Zu Artikel 29 (Beilegung von Streitigkeiten)
Zur Beilegung von Streitigkeiten über Auslegung oder Anwendung des Übereinkommens sieht Artikel 29 verschiedene, nicht abschließende Möglichkeiten vor wie die Befassung eines Schiedsgerichts oder des Internationalen Gerichtshofs. Welches Verfahren auch immer zur friedlichen Streitbeilegung gewählt wird, es muss der Vereinbarung aller betroffenen Vertragsparteien entsprechen (Erläuternder Bericht, Anm. 301).
Zu Artikel 30 (Konsultationsrunde der Vertragsparteien)
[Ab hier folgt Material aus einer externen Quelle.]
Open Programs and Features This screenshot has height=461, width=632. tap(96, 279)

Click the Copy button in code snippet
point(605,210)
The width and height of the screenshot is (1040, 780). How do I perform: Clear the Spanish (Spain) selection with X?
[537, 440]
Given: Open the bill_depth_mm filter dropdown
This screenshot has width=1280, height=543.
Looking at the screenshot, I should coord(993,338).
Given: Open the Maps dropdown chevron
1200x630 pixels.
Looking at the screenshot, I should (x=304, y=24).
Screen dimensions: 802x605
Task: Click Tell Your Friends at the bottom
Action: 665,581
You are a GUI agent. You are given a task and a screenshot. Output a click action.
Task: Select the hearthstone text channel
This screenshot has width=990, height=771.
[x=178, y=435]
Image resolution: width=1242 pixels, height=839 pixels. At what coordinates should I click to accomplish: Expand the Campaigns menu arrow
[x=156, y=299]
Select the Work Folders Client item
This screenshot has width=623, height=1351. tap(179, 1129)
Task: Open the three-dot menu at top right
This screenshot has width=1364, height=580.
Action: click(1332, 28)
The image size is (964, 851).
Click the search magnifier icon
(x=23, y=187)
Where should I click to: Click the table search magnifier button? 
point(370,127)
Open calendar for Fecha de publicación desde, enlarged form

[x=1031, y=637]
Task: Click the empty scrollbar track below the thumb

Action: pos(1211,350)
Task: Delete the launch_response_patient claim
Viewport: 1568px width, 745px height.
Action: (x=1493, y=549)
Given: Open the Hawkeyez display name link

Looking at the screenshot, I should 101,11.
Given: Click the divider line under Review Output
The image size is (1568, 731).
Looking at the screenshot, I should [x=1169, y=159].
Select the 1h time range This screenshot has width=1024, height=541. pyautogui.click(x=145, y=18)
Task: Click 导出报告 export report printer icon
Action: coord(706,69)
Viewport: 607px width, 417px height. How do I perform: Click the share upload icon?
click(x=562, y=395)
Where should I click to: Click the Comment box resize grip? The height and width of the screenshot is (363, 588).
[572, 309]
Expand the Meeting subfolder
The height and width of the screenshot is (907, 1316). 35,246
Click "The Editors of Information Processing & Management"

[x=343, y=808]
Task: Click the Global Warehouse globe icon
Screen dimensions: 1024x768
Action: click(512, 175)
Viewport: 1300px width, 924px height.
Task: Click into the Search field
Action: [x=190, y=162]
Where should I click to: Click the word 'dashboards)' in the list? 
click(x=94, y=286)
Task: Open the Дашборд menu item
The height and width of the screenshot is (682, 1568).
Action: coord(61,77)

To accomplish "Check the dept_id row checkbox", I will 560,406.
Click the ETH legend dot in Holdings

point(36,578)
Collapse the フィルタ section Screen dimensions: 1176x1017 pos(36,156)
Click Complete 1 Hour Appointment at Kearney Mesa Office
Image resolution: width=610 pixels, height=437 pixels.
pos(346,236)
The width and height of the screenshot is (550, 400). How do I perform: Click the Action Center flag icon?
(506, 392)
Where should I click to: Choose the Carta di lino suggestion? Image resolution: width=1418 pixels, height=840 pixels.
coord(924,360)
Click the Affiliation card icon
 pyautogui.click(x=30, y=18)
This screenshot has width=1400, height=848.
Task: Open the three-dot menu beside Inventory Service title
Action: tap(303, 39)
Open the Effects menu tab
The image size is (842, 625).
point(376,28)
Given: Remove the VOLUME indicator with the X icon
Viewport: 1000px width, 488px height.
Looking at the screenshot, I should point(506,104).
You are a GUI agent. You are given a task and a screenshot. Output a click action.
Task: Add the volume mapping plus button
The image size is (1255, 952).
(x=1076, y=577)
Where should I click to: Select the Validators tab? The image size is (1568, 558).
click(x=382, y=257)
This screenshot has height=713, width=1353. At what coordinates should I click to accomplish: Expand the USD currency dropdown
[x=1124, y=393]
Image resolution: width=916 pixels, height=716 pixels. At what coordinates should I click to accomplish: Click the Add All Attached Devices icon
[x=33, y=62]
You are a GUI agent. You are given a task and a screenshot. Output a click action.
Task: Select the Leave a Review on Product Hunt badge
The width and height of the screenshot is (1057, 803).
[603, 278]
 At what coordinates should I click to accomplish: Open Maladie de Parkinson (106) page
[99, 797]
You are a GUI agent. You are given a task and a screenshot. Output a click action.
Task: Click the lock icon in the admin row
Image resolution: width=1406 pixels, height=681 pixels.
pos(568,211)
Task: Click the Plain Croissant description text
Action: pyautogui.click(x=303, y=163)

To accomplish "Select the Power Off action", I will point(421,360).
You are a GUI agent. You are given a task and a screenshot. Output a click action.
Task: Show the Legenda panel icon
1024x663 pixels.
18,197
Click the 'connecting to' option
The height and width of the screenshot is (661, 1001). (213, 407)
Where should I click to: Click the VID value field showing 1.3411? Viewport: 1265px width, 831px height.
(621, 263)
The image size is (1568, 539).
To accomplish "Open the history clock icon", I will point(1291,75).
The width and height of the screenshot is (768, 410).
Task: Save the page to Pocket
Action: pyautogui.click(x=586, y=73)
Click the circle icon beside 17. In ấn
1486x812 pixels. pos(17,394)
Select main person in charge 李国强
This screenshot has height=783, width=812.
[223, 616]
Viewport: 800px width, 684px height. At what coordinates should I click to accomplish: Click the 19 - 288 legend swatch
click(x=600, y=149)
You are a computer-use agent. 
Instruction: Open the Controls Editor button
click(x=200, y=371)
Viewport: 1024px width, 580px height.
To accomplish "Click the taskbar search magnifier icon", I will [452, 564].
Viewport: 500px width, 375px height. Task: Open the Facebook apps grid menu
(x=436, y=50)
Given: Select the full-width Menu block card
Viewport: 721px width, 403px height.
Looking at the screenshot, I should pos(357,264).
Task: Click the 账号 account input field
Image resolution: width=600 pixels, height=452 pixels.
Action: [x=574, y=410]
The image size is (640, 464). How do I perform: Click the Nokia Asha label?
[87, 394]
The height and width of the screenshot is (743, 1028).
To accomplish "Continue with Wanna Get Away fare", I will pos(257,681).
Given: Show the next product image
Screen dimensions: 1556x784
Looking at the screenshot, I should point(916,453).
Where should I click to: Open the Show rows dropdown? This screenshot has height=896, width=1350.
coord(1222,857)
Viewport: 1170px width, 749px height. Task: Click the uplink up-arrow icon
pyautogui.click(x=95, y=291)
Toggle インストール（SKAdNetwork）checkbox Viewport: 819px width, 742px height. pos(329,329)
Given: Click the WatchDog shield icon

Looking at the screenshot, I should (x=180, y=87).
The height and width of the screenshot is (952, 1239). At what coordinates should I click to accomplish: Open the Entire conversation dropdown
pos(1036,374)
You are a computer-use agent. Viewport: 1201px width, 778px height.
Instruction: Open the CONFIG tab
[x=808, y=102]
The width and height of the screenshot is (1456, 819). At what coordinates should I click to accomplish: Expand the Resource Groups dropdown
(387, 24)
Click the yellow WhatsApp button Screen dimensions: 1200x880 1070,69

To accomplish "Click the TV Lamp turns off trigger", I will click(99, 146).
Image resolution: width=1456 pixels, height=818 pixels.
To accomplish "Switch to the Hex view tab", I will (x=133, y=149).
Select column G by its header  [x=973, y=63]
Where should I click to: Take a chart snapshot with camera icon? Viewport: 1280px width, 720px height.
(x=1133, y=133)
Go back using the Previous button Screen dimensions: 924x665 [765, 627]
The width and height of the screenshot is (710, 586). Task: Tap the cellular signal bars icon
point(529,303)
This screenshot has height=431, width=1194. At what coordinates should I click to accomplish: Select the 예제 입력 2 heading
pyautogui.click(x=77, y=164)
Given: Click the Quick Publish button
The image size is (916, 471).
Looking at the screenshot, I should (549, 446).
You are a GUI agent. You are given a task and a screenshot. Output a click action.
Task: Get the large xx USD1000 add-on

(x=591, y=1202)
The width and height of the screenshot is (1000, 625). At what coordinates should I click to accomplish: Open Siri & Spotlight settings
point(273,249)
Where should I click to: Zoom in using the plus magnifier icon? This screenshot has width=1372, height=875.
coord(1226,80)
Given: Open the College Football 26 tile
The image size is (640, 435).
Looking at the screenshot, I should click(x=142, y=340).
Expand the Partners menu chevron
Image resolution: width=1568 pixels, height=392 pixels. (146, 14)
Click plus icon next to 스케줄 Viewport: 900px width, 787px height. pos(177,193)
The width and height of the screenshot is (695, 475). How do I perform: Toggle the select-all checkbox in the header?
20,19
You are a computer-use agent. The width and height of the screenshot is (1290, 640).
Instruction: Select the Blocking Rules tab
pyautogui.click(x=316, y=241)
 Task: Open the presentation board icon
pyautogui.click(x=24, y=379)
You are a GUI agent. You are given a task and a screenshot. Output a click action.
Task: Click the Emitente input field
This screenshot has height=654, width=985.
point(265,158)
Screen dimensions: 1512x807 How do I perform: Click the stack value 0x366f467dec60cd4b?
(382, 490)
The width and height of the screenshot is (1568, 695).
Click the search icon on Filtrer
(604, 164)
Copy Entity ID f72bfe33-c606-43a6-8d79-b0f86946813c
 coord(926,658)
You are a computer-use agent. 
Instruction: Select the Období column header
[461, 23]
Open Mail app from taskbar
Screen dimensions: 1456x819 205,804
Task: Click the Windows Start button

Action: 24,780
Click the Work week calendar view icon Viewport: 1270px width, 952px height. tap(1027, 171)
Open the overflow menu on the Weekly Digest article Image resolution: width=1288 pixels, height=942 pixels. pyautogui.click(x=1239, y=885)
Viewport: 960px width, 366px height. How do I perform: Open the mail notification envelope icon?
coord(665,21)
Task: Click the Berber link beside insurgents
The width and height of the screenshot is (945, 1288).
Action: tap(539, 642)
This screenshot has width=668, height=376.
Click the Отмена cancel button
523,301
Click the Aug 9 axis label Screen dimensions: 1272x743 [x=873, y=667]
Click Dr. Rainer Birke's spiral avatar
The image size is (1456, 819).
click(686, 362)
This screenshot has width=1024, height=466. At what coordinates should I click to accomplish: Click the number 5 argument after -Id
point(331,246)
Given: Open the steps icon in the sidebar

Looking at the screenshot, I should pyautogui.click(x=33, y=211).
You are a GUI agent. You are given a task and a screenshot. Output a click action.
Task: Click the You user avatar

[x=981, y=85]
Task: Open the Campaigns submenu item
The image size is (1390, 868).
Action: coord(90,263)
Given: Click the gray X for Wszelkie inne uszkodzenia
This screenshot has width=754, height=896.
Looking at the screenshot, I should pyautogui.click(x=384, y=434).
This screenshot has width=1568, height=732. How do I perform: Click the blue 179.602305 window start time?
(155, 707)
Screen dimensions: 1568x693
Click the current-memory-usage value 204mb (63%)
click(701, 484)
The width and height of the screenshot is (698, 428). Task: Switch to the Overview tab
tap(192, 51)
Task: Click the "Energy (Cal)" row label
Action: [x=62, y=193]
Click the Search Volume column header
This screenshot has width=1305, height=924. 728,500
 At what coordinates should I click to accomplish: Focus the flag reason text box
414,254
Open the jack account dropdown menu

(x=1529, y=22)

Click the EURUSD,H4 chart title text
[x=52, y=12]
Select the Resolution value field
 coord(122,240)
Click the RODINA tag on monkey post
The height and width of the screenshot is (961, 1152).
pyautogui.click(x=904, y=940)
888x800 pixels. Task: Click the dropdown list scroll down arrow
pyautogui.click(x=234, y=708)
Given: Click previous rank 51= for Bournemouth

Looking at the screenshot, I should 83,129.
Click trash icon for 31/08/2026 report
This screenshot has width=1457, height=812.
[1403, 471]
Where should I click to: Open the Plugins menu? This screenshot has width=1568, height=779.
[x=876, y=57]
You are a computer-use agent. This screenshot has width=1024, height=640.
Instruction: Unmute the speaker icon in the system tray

Artikel 30 sieht vor, dass die Vertragsparteien einander konsultieren u.a. im Hinblick auf die Unterbreitung von Vorschlägen zur Erleichterung oder Verbesserung der wirksamen Anwendung und Durchführung des Übereinkommens, einschließlich des Erkennens dabei auftretender Probleme (Absatz 1). Die Konsultationsrunde der Vertragsparteien wird vom Generalsekretär des Europarats einberufen (Absatz 2), wenn er dies für erforderlich erachtet und wenn eine Mehrheit der Vertragsparteien oder das Ministerkomitee um deren Einberufung ersucht. Durch Artikel 30 soll sichergestellt werden, dass alle Vertragsparteien gleichermaßen, insbesondere auch die Nichtmitgliedstaaten des Europarats, in etwaige Nachfolgemechanismen eingebunden werden können.
Zu Artikel 31 (Kündigung)
Das Übereinkommen kann nach Artikel 31 jederzeit von einer Vertragspartei durch Notifikation an den Generalsekretär des Europarats gekündigt werden. Den Zeitpunkt, zu dem die Kündigung wirksam wird, regelt Absatz 2.
Zu Artikel 32 (Notifikation)
Artikel 32 enthält Einzelheiten zu den Notifizierungspflichten des Generalsekretärs des Europarats.